┌──

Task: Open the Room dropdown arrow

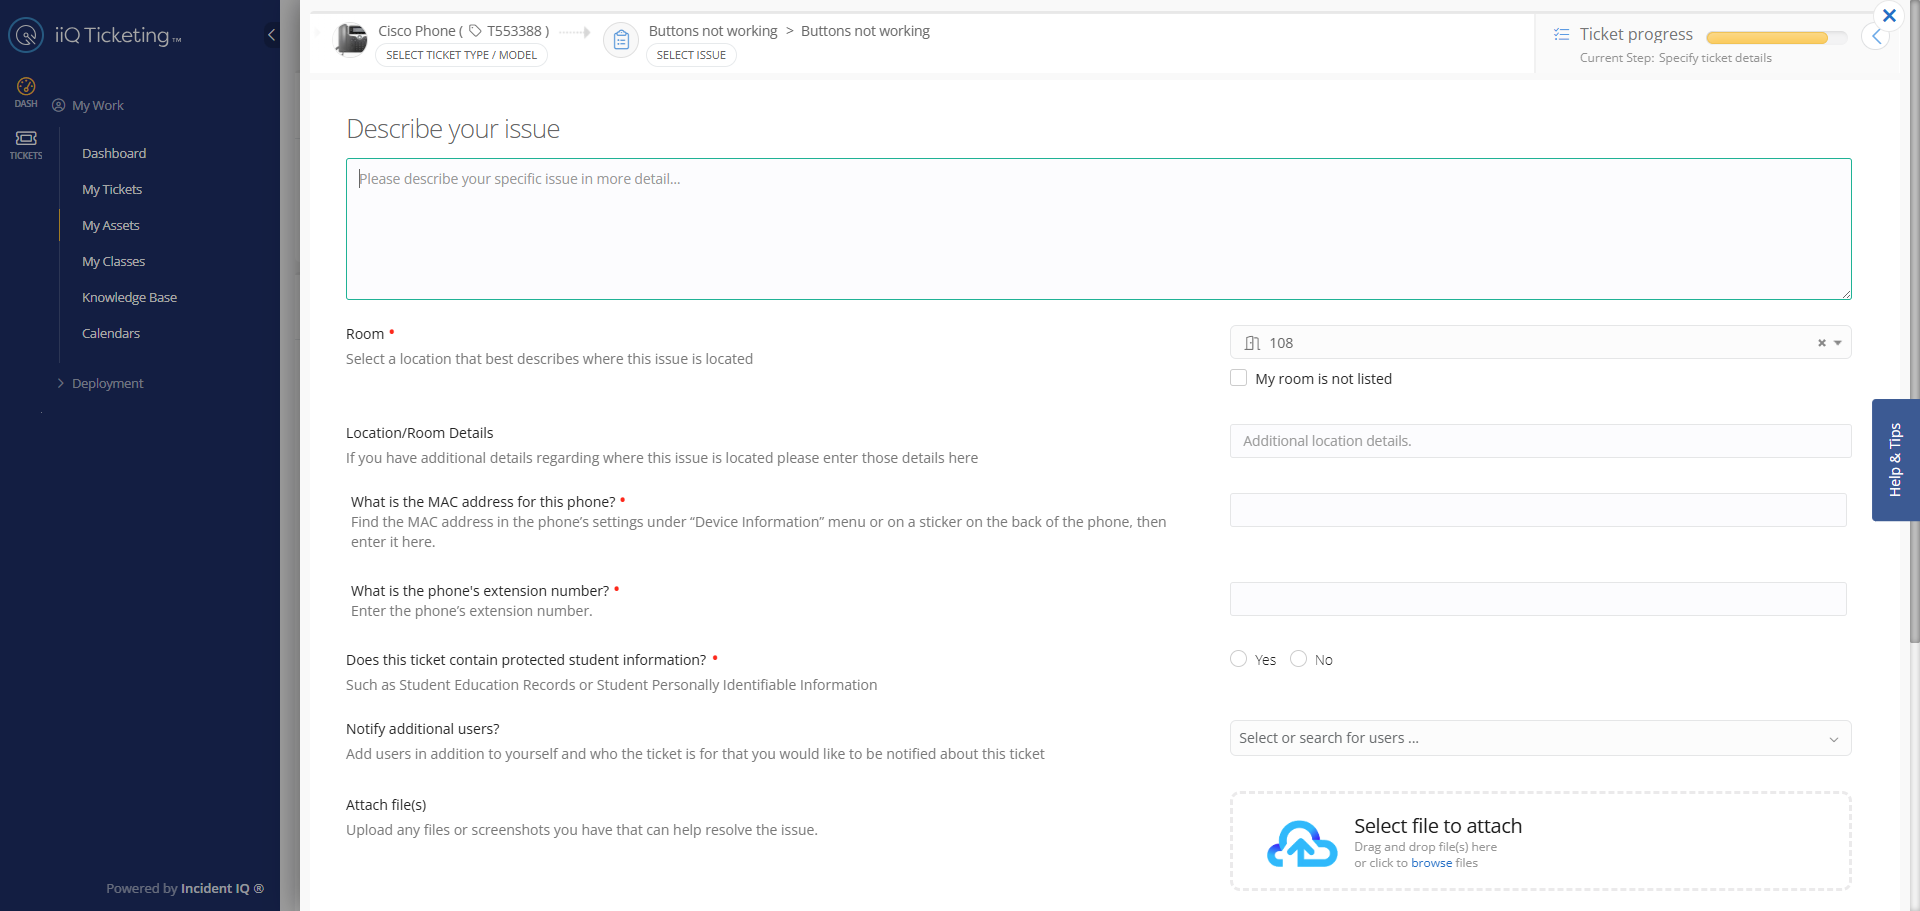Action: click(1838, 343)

└──
┌──

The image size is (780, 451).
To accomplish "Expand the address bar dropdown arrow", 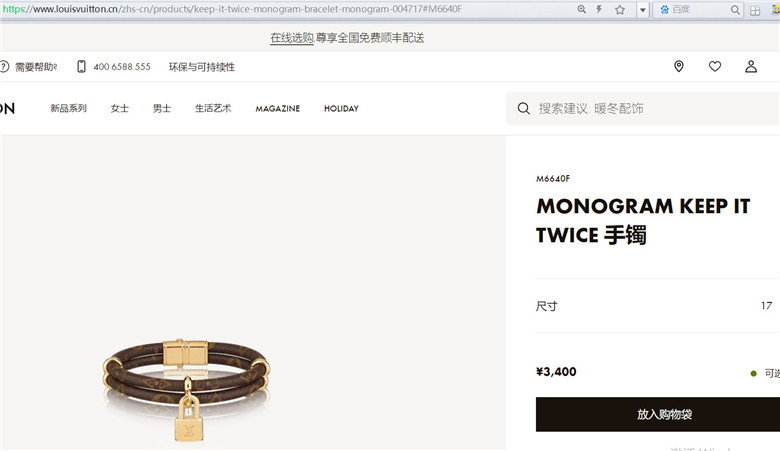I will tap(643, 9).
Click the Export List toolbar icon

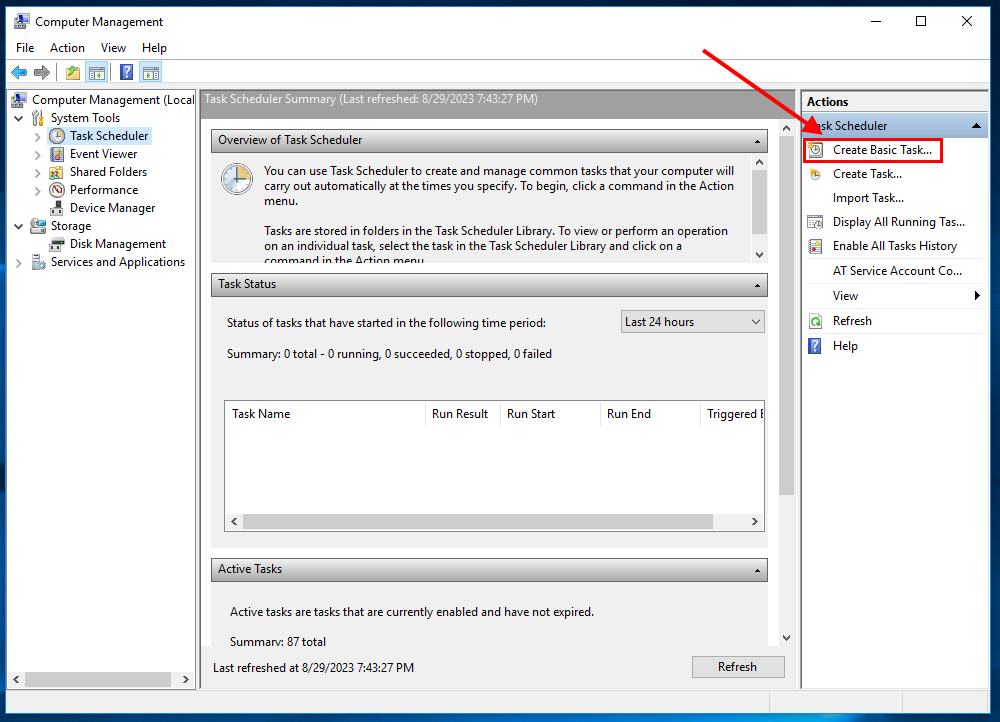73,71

└──
┌──

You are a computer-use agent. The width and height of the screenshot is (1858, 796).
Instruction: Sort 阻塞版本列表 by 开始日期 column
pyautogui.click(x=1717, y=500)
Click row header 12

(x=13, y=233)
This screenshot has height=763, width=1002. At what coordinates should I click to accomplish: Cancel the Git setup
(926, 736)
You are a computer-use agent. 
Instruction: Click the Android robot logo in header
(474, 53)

└──

» **Task item**
Show all lines of the material in which the word "agent" can be found.

» **Response below**
You are a computer-use agent. The width and height of the screenshot is (1858, 796).
You are a computer-use agent. 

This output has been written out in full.